Membangun Startups Ecosystem

Rabu, 2 Maret 2016
Oleh: Muhaimin Iqbal

Ketika pemerintah baru-baru ini mencanangkan lahirnya 1,000 startupsIndonesia Startups Center yang kami rintis di Depok sudah berulang tahun yang ke 3 bulan ini. Meskipun  agak terlambat, tetapi tentu kami menyambut baik inisiatif pemerintah ini bila benar-benar ditindak lanjutinya di lapangan. Startups itu seperti tanaman yang (diharapkan) tumbuh dengan cepat, dia butuh tanah yang paling subur, air yang cukup dan iklim yang sesuai. Itulah yang disebut startups ecosystem, yang tentu sangat penting perannya dalam tumbuhnya startups terbaik – dan ini memang butuh dukungan  pemerintah.



Seperti bercocok tanam di lahan tandus, begitulah ketika kami merintis Startups Center tiga tahun lalu. Istilah startups-pun masih terasa asing bagi sebagian besar masyarakat kita, sehingga ketika Startups Center berdiri dan memulai memasang papan nama – orang selau sulit memahami apa kira-kira yang kami lakukan disini.

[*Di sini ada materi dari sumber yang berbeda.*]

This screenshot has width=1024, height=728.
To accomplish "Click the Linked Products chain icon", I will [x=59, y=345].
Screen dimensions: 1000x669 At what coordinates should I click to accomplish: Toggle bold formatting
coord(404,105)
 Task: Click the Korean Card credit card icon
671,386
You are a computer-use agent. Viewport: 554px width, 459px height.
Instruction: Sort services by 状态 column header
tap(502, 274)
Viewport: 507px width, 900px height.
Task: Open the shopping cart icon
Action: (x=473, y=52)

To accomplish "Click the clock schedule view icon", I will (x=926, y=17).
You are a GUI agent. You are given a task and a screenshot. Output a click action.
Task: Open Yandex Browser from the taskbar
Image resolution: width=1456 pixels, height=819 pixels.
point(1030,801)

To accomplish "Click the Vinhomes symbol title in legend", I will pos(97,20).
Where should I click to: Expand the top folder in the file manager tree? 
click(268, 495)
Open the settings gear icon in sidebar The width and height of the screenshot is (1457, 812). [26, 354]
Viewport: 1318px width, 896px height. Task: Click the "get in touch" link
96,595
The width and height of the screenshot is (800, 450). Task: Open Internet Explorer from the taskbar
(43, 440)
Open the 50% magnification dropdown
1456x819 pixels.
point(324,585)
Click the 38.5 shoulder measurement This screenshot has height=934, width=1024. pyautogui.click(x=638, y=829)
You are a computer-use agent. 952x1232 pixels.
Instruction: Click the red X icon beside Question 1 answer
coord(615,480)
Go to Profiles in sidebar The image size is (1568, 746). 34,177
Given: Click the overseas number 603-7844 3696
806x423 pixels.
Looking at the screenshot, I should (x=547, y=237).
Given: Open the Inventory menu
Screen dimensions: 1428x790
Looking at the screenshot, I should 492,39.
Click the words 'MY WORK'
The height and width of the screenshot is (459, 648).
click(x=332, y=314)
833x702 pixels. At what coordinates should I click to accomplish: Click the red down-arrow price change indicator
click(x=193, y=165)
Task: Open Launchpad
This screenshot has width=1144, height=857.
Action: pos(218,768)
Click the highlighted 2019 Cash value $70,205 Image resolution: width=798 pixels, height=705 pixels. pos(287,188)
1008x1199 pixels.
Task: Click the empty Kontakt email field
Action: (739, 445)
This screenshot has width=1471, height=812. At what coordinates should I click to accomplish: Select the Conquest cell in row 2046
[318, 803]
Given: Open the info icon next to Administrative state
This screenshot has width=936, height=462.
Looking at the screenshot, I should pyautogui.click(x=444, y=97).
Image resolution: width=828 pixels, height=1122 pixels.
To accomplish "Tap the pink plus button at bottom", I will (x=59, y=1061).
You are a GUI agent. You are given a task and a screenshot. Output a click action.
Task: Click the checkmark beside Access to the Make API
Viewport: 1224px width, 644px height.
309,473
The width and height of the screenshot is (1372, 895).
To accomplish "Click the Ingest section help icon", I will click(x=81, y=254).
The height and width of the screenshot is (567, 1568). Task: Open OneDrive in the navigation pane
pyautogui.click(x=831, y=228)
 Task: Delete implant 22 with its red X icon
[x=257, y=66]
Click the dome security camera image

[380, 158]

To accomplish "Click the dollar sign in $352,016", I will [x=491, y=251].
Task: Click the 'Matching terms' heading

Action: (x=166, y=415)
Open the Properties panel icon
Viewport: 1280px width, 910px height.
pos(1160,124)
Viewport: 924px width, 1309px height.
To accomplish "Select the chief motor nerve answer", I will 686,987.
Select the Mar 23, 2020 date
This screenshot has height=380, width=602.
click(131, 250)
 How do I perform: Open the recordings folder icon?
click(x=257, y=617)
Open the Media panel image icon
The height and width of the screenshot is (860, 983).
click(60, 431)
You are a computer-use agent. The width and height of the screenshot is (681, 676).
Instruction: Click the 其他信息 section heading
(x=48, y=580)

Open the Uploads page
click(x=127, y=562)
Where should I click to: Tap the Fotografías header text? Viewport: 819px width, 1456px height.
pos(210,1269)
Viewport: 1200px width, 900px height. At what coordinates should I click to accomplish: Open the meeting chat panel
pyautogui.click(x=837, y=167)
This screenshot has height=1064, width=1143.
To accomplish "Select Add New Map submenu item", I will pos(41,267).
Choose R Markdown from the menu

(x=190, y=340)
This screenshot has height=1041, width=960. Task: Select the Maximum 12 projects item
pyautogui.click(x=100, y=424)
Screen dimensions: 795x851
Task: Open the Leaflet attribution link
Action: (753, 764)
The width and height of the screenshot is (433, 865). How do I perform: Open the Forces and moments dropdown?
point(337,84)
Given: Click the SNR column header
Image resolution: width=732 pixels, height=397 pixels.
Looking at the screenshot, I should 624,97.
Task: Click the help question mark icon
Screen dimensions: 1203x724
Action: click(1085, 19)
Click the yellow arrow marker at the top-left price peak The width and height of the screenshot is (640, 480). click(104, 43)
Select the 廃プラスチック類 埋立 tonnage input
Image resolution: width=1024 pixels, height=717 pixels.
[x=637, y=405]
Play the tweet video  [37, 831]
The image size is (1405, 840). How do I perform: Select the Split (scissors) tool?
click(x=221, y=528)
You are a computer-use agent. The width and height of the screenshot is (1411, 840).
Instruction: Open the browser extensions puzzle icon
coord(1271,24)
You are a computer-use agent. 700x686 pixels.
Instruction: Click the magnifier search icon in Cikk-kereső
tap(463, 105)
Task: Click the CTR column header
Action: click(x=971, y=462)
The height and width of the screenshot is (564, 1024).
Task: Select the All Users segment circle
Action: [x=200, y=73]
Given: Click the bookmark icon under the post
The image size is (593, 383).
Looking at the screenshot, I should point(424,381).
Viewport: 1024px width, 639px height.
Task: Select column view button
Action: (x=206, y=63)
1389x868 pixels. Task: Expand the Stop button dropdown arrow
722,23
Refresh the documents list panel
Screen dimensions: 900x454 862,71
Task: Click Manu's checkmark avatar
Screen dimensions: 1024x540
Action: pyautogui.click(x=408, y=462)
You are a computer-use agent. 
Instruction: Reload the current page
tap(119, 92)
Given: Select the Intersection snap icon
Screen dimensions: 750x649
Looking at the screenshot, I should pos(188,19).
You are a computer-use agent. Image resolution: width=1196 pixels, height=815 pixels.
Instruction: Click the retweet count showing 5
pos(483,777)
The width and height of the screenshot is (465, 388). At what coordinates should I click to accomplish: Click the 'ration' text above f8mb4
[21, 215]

Kini lahan itu mulai nampak hijau setelah beberapa startups bener-bener terlahir dari tempat ini, bahkan diantaranya ada yang sudah mendapatkan pengakuan global – karena kami memang memvisikan startups kita pinginnya tidak hanya jago kandang.



Bersamaan dengan mulai menghijaunya bumi startups itu ,ecosystem startups mulai pula terbentuk. Dan apa yang diwacanakan pemerintah untuk melahirkan 1,000 startups tersebut di atas kami harapkan melengkapi ecosystem ini dengan perbagai regulations yang mendukung.




Startups Ecosystem @Indonesia Startups Center, Depok
Regulations yang kondusif untuk lahirnya startups ini amat sangat penting, karena dari waktu kewaktu luar biasa kerepotan kami dalam memenuhi berbagai peraturan yang terkait. Untuk sampai beroperasi-pun startups center kurang lebih harus mengantongi 13-an perijinan !


Unsur kedua adalah research, karena tidak akan ada startups unggul kecuali didukung oleh kekuatan research ini. Awalnya semua kami lakukan sendiri sampai team peneliti kami bisa membibitkan zaitun di negeri ini misalnya – karena startups yang kami maksud bukan hanya terkait teknologi informasi, tetapi juga startups di perbagai bidang lainnya.



Kini dukungan dari lembaga penelitian pemerintah mulai kami terima, diantaranya adalah untuk startups terbaru kami yang insyaallah tahun ini akan bisa mengidentifikasi jenis kelamin kurma jantan atau betina – ketika bibit kurma baru mengeluarkan daun hijau pertamanya.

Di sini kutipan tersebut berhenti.